→ **WHAT THE TASK ASKS**: Print verbatim every line starting at the one that contains "This screenshot has height=356, width=644." and ending at the final line of the records; include both endpoints.

→ **SOURCE INFORMATION**:
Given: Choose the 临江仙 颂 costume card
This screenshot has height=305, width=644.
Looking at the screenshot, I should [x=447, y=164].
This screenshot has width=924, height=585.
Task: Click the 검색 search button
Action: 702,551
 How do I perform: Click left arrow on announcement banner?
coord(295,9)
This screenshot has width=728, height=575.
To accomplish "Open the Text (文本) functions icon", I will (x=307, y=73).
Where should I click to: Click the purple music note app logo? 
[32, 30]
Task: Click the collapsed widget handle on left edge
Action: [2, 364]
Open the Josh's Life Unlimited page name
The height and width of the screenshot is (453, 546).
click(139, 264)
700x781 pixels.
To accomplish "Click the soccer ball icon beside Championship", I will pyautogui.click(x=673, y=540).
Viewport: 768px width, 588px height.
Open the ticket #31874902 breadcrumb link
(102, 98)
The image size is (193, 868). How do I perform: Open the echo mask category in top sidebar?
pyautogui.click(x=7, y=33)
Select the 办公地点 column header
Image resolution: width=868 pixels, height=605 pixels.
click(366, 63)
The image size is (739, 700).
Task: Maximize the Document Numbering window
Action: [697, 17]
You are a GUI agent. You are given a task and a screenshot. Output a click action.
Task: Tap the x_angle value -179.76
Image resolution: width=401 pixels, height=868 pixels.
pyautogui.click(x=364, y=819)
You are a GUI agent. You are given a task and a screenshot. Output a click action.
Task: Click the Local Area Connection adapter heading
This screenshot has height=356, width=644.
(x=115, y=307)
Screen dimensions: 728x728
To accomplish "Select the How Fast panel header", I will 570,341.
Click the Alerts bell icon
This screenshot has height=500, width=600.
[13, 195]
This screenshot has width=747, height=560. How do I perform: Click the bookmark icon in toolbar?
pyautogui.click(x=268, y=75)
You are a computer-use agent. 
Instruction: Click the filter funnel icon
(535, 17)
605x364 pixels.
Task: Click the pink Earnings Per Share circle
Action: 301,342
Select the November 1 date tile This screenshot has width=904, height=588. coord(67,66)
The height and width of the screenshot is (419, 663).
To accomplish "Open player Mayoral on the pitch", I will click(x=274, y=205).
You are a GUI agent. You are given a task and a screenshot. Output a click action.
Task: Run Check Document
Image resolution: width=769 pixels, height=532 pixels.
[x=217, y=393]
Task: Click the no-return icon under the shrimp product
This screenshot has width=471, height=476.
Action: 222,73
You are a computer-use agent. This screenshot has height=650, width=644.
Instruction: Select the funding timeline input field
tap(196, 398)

→ **REPLY**:
This screenshot has height=356, width=644.
(x=115, y=307)
Screen dimensions: 728x728
To accomplish "Select the How Fast panel header", I will 570,341.
Click the Alerts bell icon
This screenshot has height=500, width=600.
[13, 195]
This screenshot has width=747, height=560. How do I perform: Click the bookmark icon in toolbar?
pyautogui.click(x=268, y=75)
You are a computer-use agent. 
Instruction: Click the filter funnel icon
(535, 17)
605x364 pixels.
Task: Click the pink Earnings Per Share circle
Action: 301,342
Select the November 1 date tile This screenshot has width=904, height=588. coord(67,66)
The height and width of the screenshot is (419, 663).
To accomplish "Open player Mayoral on the pitch", I will click(x=274, y=205).
You are a GUI agent. You are given a task and a screenshot. Output a click action.
Task: Run Check Document
Image resolution: width=769 pixels, height=532 pixels.
[x=217, y=393]
Task: Click the no-return icon under the shrimp product
This screenshot has width=471, height=476.
Action: 222,73
You are a computer-use agent. This screenshot has height=650, width=644.
Instruction: Select the funding timeline input field
tap(196, 398)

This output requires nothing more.